## REQUIRED TASK A
Lay out the rows as a JSON list of strings with one string per line, starting with the line that contains "house number 29A" and going on through the line that contains "click(x=186, y=320)", omitting blank lines and leaving out the pictures.

## SOURCE EXTRACT
Despite Mary's strenuous attempts to look bright and engaged with the family after being away curing her addiction, her sons slowly come to realize that she has returned to her morphine addiction which over the day becomes more and more evident. Eventually, the family are lost in the blackness of the night and their existence, forced to watch as Mary appears, once again a morphine addict but remembering her days as a convent girl and her wish to become a nun but she "fell in love with James Tyrone and was so happy for a time."
Eugene O'Neill's father was also a touring actor, forever touring a stage version of THE COUNT OF MONTE CRISTO which earned him money but at a loss of any interest as an actor, his mother was raised in a convent and was addicted to morphine after the difficult birth of her third son, his eldest brother Jamie died from alcoholism and he himself spent time in a TB sanatorium. Having exorcised his family demons when he finished the play in 1941, O'Neill sat on it until he gave it to his publishers in 1945, on the strict instruction that it not be performed until 25 years after his death.
He died in 1953 but his third wife Carlotta went against his wishes and allowed it to be performed only 3 years afterward in Sweden. The play premiered on Broadway later that year with Fredric March in the lead role where it won the Tony Award for Best Play as well as for O'Neill a posthumous Pulitzer Prize, his fourth in all. The first London production appeared in 1958 with Anthony Quayle as Tyrone. And here we are 60 years later...
Richard Eyre has directed this production with a purity of vision that also was evident in GHOSTS, his last collaboration with Lesley Manville. Although 3 hours 30 minutes it was only towards the end that one became aware of the time, the scene between the two sons having just a few repetitions too many. Eyre has subtly brought out the fact that the Tyrones, despite everything, are still together and you do feel that the four members of the family do all love each other - the tragedy is that they all seem to give it the wrong way.
Eyre is reunited with his GHOSTS lighting designer Peter Mumford who draws us through the day to the darkening night and Rob Howell's wonderful set for the summer home puts us right in the centre of the Tyrone's world: the semi-transparent walls reflecting a house where there are no secrets held from others even if you are behind closed doors.

## REQUIRED TASK B
Repeat the passage of the theatre review verbatim, starting with "He died in 1953" and going on through "60 years later...".

## RECORDS TO USE
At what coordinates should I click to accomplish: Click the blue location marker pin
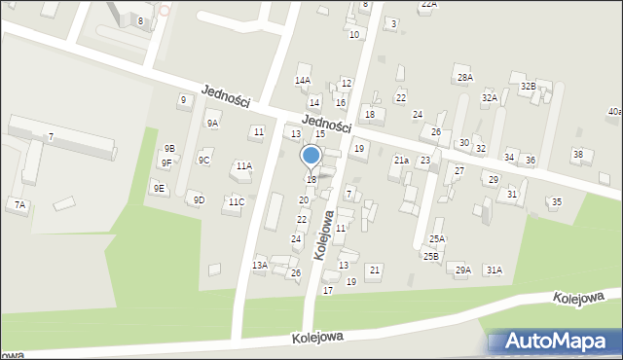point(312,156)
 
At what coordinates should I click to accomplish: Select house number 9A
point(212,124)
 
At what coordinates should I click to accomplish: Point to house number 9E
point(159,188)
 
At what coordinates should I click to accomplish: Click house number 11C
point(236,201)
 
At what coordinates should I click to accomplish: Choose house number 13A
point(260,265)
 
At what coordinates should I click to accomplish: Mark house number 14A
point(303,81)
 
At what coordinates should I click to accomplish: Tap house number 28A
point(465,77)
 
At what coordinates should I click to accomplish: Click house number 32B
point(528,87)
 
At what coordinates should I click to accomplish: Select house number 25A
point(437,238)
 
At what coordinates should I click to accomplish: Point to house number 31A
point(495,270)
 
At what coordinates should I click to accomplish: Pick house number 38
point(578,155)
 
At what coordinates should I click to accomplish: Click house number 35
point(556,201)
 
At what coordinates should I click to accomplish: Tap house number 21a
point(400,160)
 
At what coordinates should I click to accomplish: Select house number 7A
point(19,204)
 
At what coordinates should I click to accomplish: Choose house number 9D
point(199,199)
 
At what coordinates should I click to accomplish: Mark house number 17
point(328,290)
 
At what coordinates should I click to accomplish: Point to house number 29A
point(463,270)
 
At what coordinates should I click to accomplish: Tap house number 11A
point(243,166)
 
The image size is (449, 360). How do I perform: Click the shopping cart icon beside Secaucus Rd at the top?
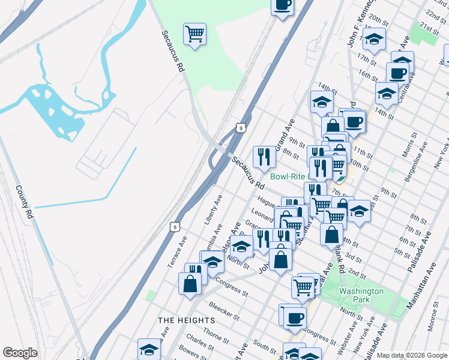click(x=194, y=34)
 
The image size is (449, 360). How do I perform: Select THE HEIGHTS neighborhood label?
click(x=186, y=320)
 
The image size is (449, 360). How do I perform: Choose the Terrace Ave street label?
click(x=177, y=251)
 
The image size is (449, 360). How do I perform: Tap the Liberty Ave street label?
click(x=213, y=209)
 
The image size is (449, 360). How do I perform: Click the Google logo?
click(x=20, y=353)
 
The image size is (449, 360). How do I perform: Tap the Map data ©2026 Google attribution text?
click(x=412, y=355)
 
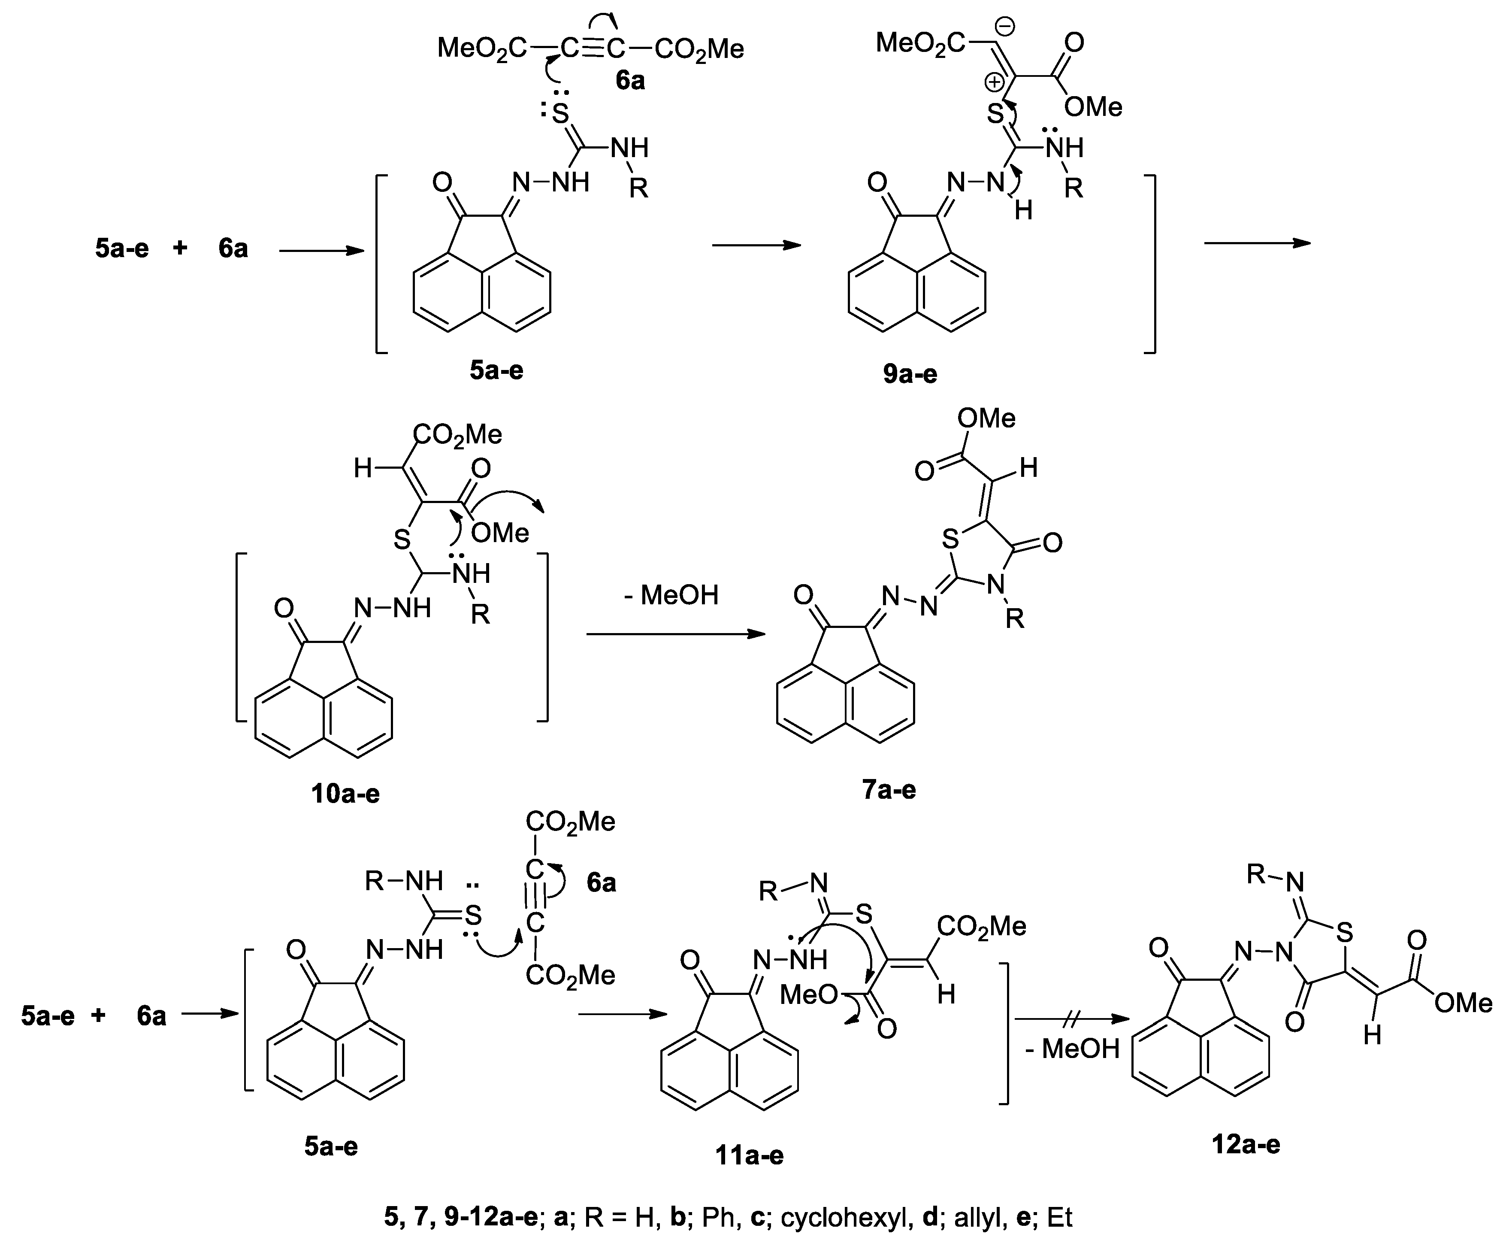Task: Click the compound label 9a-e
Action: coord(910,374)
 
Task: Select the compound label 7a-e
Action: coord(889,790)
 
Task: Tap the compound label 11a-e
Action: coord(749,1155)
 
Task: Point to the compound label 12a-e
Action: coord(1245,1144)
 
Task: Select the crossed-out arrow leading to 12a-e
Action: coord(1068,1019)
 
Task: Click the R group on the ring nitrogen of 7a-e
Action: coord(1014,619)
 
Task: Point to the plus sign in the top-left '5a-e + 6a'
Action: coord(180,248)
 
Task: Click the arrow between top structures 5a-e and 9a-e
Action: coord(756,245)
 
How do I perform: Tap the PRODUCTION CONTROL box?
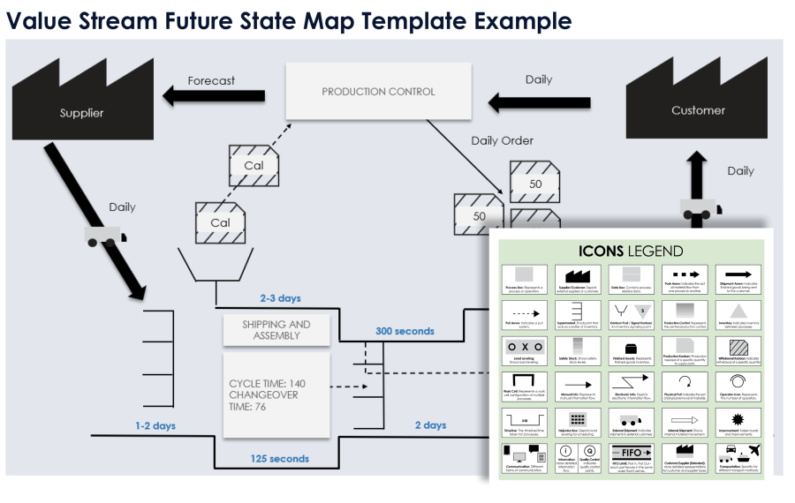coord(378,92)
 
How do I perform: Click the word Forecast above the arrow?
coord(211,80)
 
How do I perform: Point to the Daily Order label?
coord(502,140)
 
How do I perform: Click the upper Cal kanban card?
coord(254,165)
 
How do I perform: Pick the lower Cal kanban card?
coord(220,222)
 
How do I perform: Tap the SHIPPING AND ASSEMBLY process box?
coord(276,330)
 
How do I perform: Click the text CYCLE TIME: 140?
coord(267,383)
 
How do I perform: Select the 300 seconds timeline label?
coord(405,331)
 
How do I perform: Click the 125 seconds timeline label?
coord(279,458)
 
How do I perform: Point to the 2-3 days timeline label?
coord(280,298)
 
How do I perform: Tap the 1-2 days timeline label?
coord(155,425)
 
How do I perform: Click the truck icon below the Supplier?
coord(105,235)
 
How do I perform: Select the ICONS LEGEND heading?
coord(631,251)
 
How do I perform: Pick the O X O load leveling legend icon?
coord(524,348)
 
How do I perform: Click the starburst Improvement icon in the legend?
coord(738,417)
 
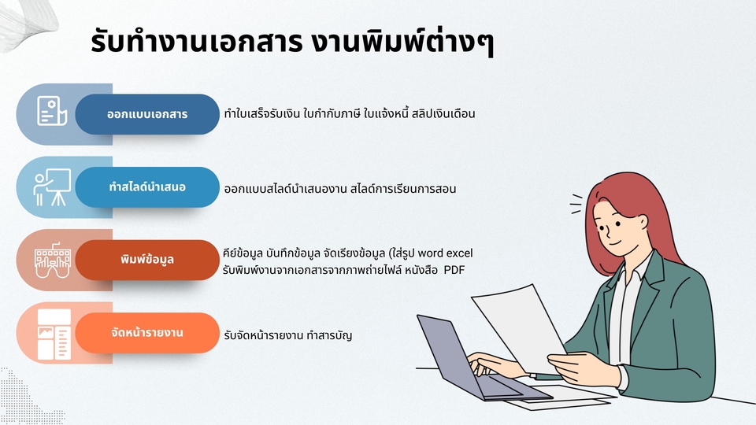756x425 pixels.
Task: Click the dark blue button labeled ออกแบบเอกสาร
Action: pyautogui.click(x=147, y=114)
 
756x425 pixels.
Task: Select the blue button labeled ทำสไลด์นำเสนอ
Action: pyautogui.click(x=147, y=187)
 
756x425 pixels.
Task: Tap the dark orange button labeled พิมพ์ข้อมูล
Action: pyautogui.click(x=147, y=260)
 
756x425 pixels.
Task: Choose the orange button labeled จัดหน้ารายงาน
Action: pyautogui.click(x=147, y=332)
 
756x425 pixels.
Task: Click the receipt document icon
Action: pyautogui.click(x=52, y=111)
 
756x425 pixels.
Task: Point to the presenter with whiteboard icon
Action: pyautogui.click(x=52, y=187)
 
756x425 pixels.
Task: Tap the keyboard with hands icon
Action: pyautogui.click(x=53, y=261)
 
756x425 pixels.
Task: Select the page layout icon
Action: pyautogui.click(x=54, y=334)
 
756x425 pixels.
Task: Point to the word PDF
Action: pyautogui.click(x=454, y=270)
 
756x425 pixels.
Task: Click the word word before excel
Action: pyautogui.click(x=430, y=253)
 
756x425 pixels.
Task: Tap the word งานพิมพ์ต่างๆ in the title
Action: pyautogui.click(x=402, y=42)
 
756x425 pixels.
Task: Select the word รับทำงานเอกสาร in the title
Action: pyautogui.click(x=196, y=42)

## TASK RESPONSE A
[
  "At what coordinates should I click to accomplish: Point to house number 29A",
  "point(463,270)",
  "At what coordinates should I click to accomplish: Tap house number 11A",
  "point(243,166)",
  "The image size is (449, 360). How do I perform: Click the shopping cart icon beside Secaucus Rd at the top?",
  "click(x=194, y=34)",
  "The image size is (449, 360). How do I perform: Select THE HEIGHTS neighborhood label?",
  "click(x=186, y=320)"
]

## TASK RESPONSE B
He died in 1953 but his third wife Carlotta went against his wishes and allowed it to be performed only 3 years afterward in Sweden. The play premiered on Broadway later that year with Fredric March in the lead role where it won the Tony Award for Best Play as well as for O'Neill a posthumous Pulitzer Prize, his fourth in all. The first London production appeared in 1958 with Anthony Quayle as Tyrone. And here we are 60 years later...